Task:
Print the listing exactly.

☆ ☆ ☆

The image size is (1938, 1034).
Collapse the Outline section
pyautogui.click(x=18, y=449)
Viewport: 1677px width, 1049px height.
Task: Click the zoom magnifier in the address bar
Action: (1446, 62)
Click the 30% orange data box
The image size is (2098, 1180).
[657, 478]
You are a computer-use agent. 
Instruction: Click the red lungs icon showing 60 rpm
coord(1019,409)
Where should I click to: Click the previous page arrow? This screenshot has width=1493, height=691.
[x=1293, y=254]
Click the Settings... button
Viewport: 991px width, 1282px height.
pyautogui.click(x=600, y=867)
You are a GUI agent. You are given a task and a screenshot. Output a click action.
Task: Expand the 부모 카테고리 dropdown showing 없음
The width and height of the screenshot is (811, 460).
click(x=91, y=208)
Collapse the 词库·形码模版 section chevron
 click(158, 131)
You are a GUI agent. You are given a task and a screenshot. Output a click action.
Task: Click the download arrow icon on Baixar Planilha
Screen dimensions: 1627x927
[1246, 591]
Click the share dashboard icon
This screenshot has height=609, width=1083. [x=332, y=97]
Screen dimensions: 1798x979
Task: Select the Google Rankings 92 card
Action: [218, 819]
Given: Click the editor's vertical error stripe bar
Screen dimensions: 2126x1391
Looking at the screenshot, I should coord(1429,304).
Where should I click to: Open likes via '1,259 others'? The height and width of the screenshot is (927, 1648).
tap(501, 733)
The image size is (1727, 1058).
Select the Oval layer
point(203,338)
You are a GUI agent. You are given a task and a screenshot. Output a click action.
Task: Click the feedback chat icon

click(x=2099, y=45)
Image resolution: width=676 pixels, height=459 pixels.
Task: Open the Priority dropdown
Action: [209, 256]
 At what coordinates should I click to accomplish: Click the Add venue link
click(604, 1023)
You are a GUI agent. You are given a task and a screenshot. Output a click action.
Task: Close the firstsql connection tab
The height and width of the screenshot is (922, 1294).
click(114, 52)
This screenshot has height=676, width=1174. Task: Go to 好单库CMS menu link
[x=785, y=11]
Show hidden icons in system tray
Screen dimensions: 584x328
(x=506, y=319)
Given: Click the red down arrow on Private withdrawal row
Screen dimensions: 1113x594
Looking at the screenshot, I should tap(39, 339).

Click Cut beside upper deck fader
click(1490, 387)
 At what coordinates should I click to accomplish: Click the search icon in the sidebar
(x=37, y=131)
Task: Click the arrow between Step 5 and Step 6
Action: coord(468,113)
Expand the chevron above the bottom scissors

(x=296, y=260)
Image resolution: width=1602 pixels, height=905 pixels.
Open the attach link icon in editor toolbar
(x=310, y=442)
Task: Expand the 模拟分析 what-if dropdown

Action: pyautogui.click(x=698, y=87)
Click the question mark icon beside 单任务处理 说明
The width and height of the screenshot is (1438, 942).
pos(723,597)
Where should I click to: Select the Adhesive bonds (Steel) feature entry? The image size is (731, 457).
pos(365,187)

☆ ☆ ☆

Task answer:
The image size is (1938, 1034).
Collapse the Outline section
pyautogui.click(x=18, y=449)
Viewport: 1677px width, 1049px height.
Task: Click the zoom magnifier in the address bar
Action: (1446, 62)
Click the 30% orange data box
The image size is (2098, 1180).
[657, 478]
You are a computer-use agent. 
Instruction: Click the red lungs icon showing 60 rpm
coord(1019,409)
Where should I click to: Click the previous page arrow? This screenshot has width=1493, height=691.
[x=1293, y=254]
Click the Settings... button
Viewport: 991px width, 1282px height.
pyautogui.click(x=600, y=867)
You are a GUI agent. You are given a task and a screenshot. Output a click action.
Task: Expand the 부모 카테고리 dropdown showing 없음
The width and height of the screenshot is (811, 460).
click(x=91, y=208)
Collapse the 词库·形码模版 section chevron
 click(158, 131)
You are a GUI agent. You are given a task and a screenshot. Output a click action.
Task: Click the download arrow icon on Baixar Planilha
Screen dimensions: 1627x927
[1246, 591]
Click the share dashboard icon
This screenshot has height=609, width=1083. [x=332, y=97]
Screen dimensions: 1798x979
Task: Select the Google Rankings 92 card
Action: [218, 819]
Given: Click the editor's vertical error stripe bar
Screen dimensions: 2126x1391
Looking at the screenshot, I should coord(1429,304).
Where should I click to: Open likes via '1,259 others'? The height and width of the screenshot is (927, 1648).
tap(501, 733)
The image size is (1727, 1058).
Select the Oval layer
point(203,338)
You are a GUI agent. You are given a task and a screenshot. Output a click action.
Task: Click the feedback chat icon

click(x=2099, y=45)
Image resolution: width=676 pixels, height=459 pixels.
Task: Open the Priority dropdown
Action: [209, 256]
 At what coordinates should I click to accomplish: Click the Add venue link
click(604, 1023)
You are a GUI agent. You are given a task and a screenshot. Output a click action.
Task: Close the firstsql connection tab
The height and width of the screenshot is (922, 1294).
click(114, 52)
This screenshot has height=676, width=1174. Task: Go to 好单库CMS menu link
[x=785, y=11]
Show hidden icons in system tray
Screen dimensions: 584x328
(x=506, y=319)
Given: Click the red down arrow on Private withdrawal row
Screen dimensions: 1113x594
Looking at the screenshot, I should tap(39, 339).

Click Cut beside upper deck fader
click(1490, 387)
 At what coordinates should I click to accomplish: Click the search icon in the sidebar
(x=37, y=131)
Task: Click the arrow between Step 5 and Step 6
Action: coord(468,113)
Expand the chevron above the bottom scissors

(x=296, y=260)
Image resolution: width=1602 pixels, height=905 pixels.
Open the attach link icon in editor toolbar
(x=310, y=442)
Task: Expand the 模拟分析 what-if dropdown

Action: pyautogui.click(x=698, y=87)
Click the question mark icon beside 单任务处理 说明
The width and height of the screenshot is (1438, 942).
pos(723,597)
Where should I click to: Select the Adhesive bonds (Steel) feature entry? The image size is (731, 457).
pos(365,187)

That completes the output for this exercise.